PROBLEM> In your answer, reproduce exactly the lines from the beginning of the listing below through the one containing "This screenshot has height=415, width=600.", and only those lines.
*** LISTED ENTRIES ***
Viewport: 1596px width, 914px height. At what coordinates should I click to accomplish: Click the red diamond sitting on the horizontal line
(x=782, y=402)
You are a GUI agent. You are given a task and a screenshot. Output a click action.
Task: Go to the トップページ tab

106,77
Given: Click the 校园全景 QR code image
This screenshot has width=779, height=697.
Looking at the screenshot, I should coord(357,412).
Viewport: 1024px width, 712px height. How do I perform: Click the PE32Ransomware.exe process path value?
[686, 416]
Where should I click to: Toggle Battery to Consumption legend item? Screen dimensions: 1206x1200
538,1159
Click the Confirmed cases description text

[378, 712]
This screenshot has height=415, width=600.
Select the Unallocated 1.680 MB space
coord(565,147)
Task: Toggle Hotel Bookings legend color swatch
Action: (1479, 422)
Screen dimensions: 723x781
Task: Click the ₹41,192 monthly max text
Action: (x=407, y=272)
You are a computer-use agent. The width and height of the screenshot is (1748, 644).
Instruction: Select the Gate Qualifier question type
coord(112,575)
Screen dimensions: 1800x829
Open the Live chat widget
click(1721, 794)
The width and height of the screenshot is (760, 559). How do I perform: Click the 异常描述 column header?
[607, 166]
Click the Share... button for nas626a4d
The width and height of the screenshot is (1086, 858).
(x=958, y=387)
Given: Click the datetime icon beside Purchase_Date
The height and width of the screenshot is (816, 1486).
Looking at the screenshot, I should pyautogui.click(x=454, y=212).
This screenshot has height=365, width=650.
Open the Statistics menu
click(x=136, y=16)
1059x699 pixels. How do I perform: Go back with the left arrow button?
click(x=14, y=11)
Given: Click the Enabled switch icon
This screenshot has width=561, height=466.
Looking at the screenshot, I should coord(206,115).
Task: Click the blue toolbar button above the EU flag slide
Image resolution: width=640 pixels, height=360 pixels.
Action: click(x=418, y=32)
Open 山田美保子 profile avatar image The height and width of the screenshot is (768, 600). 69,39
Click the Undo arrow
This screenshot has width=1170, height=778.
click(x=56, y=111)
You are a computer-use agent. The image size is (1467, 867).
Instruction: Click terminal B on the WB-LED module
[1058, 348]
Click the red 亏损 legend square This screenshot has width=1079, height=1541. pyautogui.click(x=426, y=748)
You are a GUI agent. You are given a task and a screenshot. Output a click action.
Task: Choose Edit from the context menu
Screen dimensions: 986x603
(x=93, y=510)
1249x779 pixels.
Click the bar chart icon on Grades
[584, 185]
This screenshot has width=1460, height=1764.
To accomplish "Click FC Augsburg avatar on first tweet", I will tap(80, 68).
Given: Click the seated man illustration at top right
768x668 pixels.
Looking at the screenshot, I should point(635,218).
***
RESPONSE>
Viewport: 1596px width, 914px height. At what coordinates should I click to accomplish: Click the red diamond sitting on the horizontal line
(x=782, y=402)
You are a GUI agent. You are given a task and a screenshot. Output a click action.
Task: Go to the トップページ tab

106,77
Given: Click the 校园全景 QR code image
This screenshot has width=779, height=697.
Looking at the screenshot, I should coord(357,412).
Viewport: 1024px width, 712px height. How do I perform: Click the PE32Ransomware.exe process path value?
[686, 416]
Where should I click to: Toggle Battery to Consumption legend item? Screen dimensions: 1206x1200
538,1159
Click the Confirmed cases description text

[378, 712]
This screenshot has height=415, width=600.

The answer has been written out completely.